Fire Fighting in Canada

Equipment New products
Draeger releases fireground tracking devices


Safety equipment manufacturer Draeger Safety KG & Co. KGaA has introduced a new line of life-saving products for tracking downed firefighters.

January 25, 2008 
By Draeger Safety KG & Co.

Draeger entered into an exclusive manufacturing and supply agreement in December with Exit Technologies of Boulder, Colo., developer of the Tracker FRT (Firefighter Rescue Transceiver) and ET (Egress Transmitter). Through this agreement, Draeger launched two fireground tracking products at the 2007 Fire-Rescue International show in Atlanta, under the names Draeger FRT 1000 and Draeger ETR 1000.

The Draeger FRT 1000 is a low-frequency 457 kHz radio transmitter and receiver both contained in the same handheld unit. The Draeger FRT 1000 is worn on the SCBA belt during fireground operations in conjunction with an integrated or stand-alone PASS device. When the firefighter stops moving for 60 seconds, it sends an electromagnetic distress signal that can be tracked by others on the fireground who are also wearing a Draeger FRT 1000. The signal transmission can also be activated manually by the distressed firefighter while issuing a Mayday. The low frequency distress signal transmits through walls and floors enabling fire fighters inside and outside the structure to rapidly track and rescue the downed firefighter.

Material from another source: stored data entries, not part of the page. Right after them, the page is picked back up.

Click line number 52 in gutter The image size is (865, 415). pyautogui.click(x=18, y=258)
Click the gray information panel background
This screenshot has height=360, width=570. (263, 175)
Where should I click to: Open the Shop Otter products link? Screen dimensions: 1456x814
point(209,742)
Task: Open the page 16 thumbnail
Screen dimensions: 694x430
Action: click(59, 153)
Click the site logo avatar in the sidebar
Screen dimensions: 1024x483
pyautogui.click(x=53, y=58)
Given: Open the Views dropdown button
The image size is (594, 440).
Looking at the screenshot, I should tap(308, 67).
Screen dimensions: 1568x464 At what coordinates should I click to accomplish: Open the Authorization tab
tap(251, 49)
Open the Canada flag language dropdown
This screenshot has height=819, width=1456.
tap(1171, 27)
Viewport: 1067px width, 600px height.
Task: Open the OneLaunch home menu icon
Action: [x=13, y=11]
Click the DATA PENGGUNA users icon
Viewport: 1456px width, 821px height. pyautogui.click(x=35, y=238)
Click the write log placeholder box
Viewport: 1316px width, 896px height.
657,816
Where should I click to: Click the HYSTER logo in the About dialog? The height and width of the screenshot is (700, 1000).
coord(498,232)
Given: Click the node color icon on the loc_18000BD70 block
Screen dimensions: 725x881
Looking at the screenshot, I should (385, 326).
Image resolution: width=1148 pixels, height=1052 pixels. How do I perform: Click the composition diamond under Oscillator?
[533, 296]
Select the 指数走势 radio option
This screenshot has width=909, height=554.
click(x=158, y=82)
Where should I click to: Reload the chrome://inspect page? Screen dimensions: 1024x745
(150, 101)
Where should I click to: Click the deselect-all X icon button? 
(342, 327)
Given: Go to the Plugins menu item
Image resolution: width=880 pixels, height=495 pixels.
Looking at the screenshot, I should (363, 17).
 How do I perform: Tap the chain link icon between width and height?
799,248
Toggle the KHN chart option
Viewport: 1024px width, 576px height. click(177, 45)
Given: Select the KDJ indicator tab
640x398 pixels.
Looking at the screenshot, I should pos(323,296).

The Draeger ETR 1000 is a transmit-only unit that can be placed at exits and other points of safety by the fire attack team or incident commander. The Draeger ETR 1000s can be used as "electronic breadcrumbs" by a distressed firefighter attempting reorientation or self-rescue. Each 1000 has one button for locating firefighters wearing Draeger FRT 1000s and one button for locating Draeger ETR 1000s. When switched from standby to search mode, a bright distance display and changing audible signal provide direction to the transmitting Draeger FRT 1000 or Draeger ETR 1000.

Almost 40 U.S. fire departments are already using this technology, originally developed for locating avalanche victims buried in snow.